Provided records:
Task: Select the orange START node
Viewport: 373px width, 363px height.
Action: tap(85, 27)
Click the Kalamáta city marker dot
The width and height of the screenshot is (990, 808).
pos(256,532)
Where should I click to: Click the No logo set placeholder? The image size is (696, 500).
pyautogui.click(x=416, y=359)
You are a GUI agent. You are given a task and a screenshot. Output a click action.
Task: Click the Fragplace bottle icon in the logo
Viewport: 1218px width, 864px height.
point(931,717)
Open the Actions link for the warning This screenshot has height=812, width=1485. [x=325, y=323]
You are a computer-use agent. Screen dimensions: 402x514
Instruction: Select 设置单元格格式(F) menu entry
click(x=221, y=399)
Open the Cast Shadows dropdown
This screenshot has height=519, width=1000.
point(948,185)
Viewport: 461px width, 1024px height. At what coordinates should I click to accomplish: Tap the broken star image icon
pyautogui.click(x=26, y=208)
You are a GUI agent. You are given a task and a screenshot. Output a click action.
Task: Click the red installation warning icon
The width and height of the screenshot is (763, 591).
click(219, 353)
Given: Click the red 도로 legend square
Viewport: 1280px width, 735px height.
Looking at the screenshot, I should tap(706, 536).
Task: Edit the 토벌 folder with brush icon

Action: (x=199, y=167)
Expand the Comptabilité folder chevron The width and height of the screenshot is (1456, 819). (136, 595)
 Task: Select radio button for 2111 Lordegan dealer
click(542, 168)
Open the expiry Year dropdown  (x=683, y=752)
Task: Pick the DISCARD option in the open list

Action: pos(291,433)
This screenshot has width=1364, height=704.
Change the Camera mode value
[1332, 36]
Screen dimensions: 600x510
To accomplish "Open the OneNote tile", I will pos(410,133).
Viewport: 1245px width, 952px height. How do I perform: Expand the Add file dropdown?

Task instructions: Select and copy every line of the listing with the word "dimensions".

Output:
You are a computer-use agent. Screen dimensions: 402x514
Screen dimensions: 600x510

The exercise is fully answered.